Die waagerechte Darstellung hätte ich nun ähnlich probiert, also mit for "(int y = 1; y <= horizontalRepeats; y++)". Aber ich weiß jetzt nicht wie ich es printe, also bei senkrecht war es "System.out.println();" , aber was ist das waagereche Gegenstück? "System.out.print();" scheint nicht zu funktionieren.

Wahrscheinlich eine sehr einfache Lösung, aber als totaler Anfänger ist es für mich noch ein Problem. Array und andere weiterfortgeschrittene Dinge dürfen wir noch nicht verwenden. 

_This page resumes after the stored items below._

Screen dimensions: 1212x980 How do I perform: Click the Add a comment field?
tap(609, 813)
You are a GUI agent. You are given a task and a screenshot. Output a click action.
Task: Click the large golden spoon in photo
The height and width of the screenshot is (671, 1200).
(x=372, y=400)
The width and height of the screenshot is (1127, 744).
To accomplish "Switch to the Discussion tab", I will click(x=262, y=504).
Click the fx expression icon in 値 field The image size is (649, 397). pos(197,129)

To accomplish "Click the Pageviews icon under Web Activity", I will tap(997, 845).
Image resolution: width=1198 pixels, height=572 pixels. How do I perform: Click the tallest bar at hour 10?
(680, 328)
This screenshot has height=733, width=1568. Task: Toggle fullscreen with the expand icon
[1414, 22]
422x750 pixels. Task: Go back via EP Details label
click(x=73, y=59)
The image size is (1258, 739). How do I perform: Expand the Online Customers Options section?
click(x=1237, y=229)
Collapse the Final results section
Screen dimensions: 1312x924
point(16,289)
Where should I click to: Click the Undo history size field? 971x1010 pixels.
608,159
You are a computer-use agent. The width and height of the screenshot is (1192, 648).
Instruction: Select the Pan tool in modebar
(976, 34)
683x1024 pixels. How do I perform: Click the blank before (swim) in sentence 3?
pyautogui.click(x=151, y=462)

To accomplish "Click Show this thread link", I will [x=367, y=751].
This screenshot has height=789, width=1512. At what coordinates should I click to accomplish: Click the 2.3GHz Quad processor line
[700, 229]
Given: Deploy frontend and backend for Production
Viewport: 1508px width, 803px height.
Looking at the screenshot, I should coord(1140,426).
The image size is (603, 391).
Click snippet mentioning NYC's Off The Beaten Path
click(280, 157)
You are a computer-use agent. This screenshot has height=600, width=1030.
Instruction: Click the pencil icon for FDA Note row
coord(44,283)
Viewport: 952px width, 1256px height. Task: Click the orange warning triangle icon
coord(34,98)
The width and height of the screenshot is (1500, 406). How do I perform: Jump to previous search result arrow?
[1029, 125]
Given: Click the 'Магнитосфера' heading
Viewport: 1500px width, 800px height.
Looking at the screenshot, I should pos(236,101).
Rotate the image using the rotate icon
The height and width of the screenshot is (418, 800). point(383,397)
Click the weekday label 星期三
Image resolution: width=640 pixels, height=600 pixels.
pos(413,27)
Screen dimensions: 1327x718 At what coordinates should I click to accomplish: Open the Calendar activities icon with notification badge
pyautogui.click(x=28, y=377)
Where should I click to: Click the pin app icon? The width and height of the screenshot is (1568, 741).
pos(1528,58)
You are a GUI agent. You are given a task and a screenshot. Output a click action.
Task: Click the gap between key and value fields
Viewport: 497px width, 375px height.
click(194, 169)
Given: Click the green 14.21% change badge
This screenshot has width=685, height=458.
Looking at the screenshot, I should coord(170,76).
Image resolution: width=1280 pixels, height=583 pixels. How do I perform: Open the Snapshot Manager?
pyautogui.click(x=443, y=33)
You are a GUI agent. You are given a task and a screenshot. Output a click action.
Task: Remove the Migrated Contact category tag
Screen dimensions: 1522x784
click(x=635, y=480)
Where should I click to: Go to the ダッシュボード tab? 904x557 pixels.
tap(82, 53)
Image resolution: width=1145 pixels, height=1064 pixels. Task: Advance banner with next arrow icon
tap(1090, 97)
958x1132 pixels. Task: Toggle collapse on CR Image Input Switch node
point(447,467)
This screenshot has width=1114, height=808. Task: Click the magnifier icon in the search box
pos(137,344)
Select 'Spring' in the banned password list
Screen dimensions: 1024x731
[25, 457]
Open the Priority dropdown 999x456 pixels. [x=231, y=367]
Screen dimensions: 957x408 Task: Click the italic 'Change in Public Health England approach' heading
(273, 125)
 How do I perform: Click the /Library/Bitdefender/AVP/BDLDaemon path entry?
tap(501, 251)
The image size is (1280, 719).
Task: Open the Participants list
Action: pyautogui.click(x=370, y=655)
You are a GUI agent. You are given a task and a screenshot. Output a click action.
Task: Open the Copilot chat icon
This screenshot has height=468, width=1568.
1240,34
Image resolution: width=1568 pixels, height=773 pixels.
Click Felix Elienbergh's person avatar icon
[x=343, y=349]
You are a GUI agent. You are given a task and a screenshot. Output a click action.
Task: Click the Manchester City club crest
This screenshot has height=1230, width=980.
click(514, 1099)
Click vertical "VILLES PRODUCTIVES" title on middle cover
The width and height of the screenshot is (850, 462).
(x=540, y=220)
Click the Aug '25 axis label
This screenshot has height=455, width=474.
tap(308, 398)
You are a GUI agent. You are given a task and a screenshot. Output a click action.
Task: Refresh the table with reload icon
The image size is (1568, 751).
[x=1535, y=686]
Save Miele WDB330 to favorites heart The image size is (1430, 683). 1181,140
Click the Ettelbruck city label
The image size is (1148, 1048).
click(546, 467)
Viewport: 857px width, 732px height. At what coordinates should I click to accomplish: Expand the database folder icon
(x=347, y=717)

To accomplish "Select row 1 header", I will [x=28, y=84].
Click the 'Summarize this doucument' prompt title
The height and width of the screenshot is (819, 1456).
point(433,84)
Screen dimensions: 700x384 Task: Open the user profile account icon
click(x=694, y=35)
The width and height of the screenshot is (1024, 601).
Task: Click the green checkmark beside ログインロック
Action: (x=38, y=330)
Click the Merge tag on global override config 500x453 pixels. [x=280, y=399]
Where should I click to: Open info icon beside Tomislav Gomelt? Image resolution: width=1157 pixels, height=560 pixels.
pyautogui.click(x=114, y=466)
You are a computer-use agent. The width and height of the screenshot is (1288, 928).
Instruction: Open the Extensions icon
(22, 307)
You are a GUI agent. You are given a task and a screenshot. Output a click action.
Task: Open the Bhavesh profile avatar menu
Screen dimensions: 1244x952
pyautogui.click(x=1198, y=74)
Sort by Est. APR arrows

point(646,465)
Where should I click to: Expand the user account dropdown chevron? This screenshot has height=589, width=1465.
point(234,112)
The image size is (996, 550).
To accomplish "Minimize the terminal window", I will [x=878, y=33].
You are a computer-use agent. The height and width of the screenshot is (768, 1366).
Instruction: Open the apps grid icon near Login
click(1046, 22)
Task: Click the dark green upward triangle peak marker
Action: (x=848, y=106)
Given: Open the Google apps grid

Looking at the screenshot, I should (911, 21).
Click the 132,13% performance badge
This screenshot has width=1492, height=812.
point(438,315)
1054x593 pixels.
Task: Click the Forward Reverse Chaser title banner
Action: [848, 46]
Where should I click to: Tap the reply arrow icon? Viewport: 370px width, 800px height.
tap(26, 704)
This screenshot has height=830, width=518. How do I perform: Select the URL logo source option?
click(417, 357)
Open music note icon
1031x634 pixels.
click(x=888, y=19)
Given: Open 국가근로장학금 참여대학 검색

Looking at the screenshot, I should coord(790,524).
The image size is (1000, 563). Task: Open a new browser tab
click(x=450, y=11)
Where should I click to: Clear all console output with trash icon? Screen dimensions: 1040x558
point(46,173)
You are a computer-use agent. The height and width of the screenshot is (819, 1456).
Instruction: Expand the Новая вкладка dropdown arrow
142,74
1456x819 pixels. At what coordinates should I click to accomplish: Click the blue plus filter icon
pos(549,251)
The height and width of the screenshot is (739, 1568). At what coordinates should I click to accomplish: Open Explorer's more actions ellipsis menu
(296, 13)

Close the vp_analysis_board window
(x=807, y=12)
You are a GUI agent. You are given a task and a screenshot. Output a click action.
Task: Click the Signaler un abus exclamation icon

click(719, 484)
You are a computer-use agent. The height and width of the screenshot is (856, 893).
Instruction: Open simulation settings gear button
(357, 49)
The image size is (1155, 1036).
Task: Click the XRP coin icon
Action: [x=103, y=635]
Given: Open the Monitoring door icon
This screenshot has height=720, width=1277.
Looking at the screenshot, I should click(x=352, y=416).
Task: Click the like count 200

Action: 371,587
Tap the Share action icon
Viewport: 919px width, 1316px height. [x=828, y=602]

Ich bin für jede Hilfe dankbar!


----------



## mihe7 (19. Nov 2018)

Doch, System.out.print() gibt die angegebene Zeichenkette aus, ohne Zeilenumbruch am Ende. Du musst also erst jede Zeile vollständig ausgeben, dann den Zeilenumbruch einfügen, dann die nächste Zeile ausgeben usw.


----------



## Senftube (20. Nov 2018)

Hallo,
Ja, ist doch schon fleißig, das Muster mühseelig jedesmal neu zu berechnen und zeichenweise auszugeben.
Ich habs mal so gemacht, mit dem Nachteil das die horizontale Wiederhoilrate nicht variable ist - könnte das
aber noch machen...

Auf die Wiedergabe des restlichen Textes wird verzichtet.